-------- SECCIÓN DEL DOCUMENTO

Fotografía: José Montero

Fue después de ver caer las Torres Gemelas, la misma tarde de aquel pavoroso 11 de septiembre de hace quince años. Yo había salido a dar un paseo, aún en estado de shock, y fue en el rellano de mi casa de Madrid donde me contaron el primer chiste.

– ¿Sabes qué te preguntan ahora al comprar un vuelo a Nueva York?: “¿A qué piso va?”.

Mi confusión duró apenas un par de segundos, lo que tardó la sangre en volver a circular por mi cerebro noqueado. Después me eché a reír, y mucho. Y esa risa fue un consuelo en cierto modo. Me supongo que a más de uno esta reacción le parecerá de una crueldad intolerable, dada la inmediatez de la tragedia, pero es que no pude evitarlo. A mi amigo y vecino le acababan de contar aquel chiste también, y volvió a reírlo conmigo. Quizás porque la risa se contagia como gripe.

----------------
-------- SECCIÓN DE DATOS

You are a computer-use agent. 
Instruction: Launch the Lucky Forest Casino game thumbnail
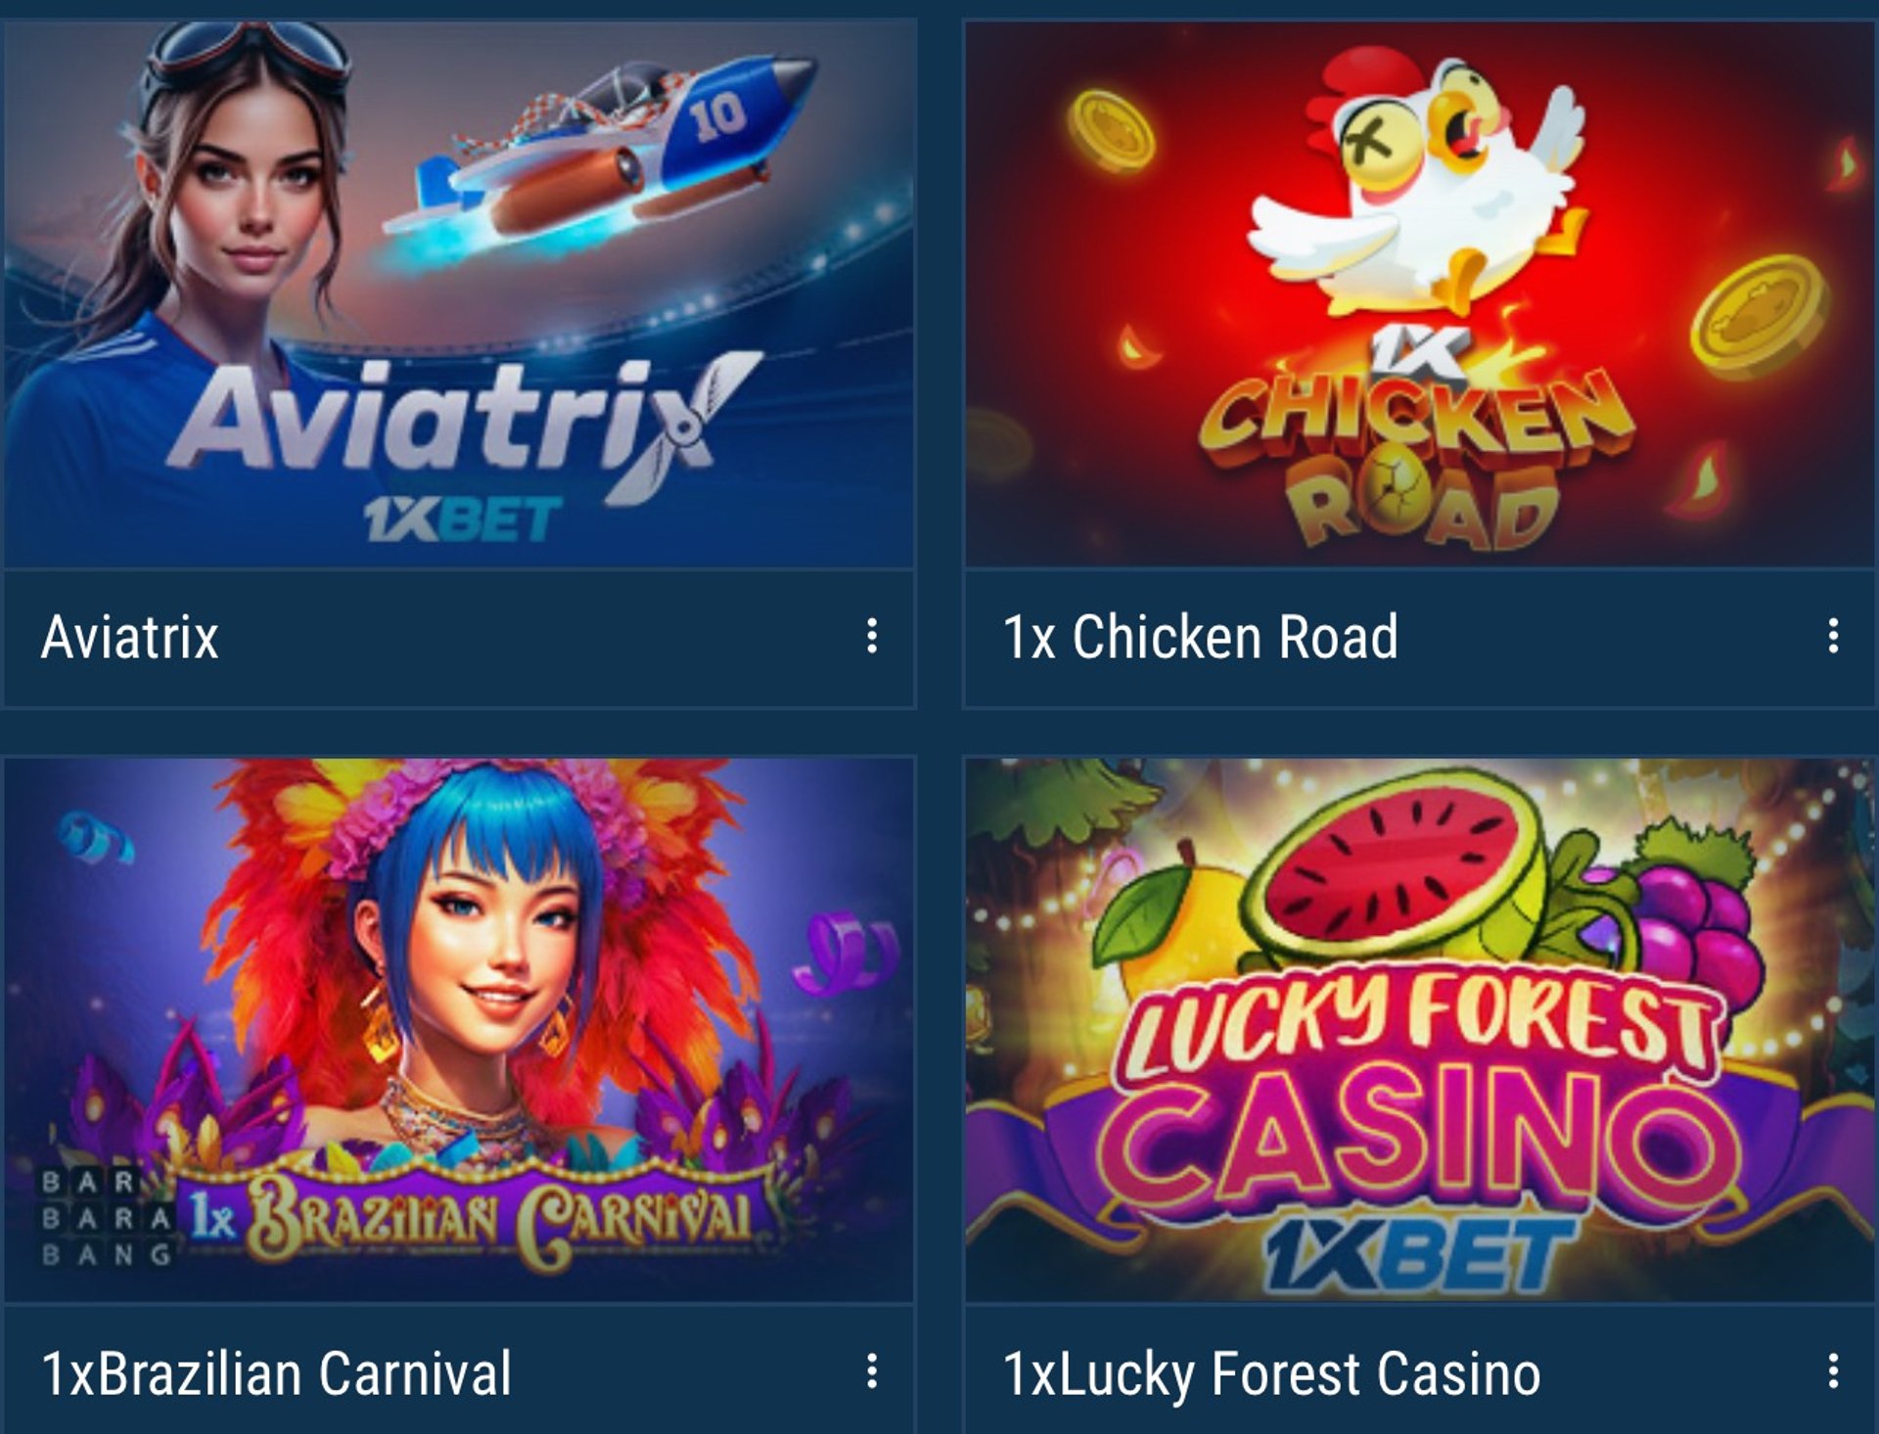pos(1420,1030)
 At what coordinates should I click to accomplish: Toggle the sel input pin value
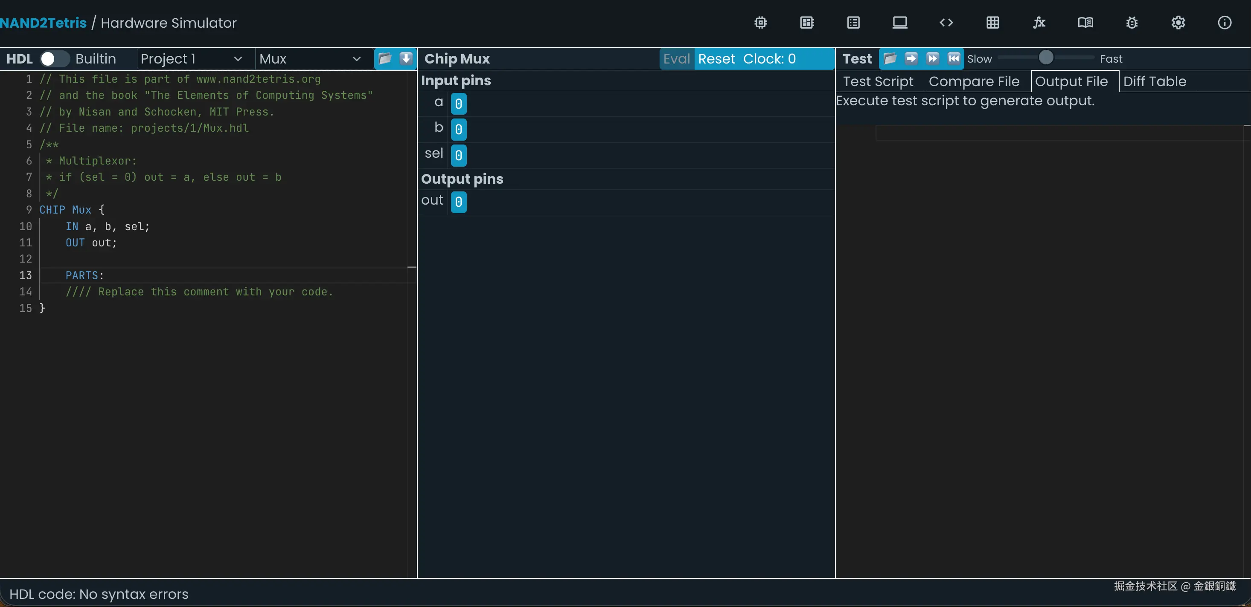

----------------

### EJERCICIO BREVE 1
Responde estas preguntas sobre el relato del 11 de septiembre:
(a) ¿En qué ciudad estaba la casa en cuyo rellano se contó el primer chiste?
(b) ¿Cuántos años antes había ocurrido el 11 de septiembre que se menciona?
(c) ¿Con qué compara el texto la manera en que se contagia la risa?
### EJERCICIO BREVE 2
Transcribe el fragmento del relato del 11 de septiembre que comienza con "Fue después de" y continúa hasta "contagia como gripe.".
### EJERCICIO BREVE 3
Redacta la parte que sigue del relato del 11 de septiembre, a partir de su última oración.

### RESULTADO DEL EJERCICIO 1
(a) En Madrid.
(b) Quince años antes.
(c) Con la gripe.

### RESULTADO DEL EJERCICIO 2
Fue después de ver caer las Torres Gemelas, la misma tarde de aquel pavoroso 11 de septiembre de hace quince años. Yo había salido a dar un paseo, aún en estado de shock, y fue en el rellano de mi casa de Madrid donde me contaron el primer chiste.

– ¿Sabes qué te preguntan ahora al comprar un vuelo a Nueva York?: “¿A qué piso va?”.

Mi confusión duró apenas un par de segundos, lo que tardó la sangre en volver a circular por mi cerebro noqueado. Después me eché a reír, y mucho. Y esa risa fue un consuelo en cierto modo. Me supongo que a más de uno esta reacción le parecerá de una crueldad intolerable, dada la inmediatez de la tragedia, pero es que no pude evitarlo. A mi amigo y vecino le acababan de contar aquel chiste también, y volvió a reírlo conmigo. Quizás porque la risa se contagia como gripe.

### RESULTADO DEL EJERCICIO 3
Pero esa broma no sería la última. En un par de días ya circulaba de boca a oreja material suficiente para hacer un festival del humor. ¿Qué nos estaba pasando? Acabábamos de ver cómo un pedazo de la Gran Manzana se hacía compota, ¿y no se nos ocurría nada mejor que hacer chistes sobre eso? ¿Tan hijo de puta puede llegar a ser el ser humano? La respuesta es sí, pero igual no lo estábamos siendo tanto esta vez.

Lo que hicimos en realidad fue poner en marcha y de inmediato ese mecanismo de defensa ante la adversidad que es el humor. Humor negro, o negrísimo, como quieran llamarlo, pero humor a fin de cuentas. Con aquellos chistes le estábamos plantando cara no solo a la tragedia televisada, sino al terrible impacto que intuíamos tendría sobre nuestras vidas a corto, medio y largo plazo. Porque sabíamos que era un atentado que venía a cambiar la Historia. Y que la cambiaría a peor.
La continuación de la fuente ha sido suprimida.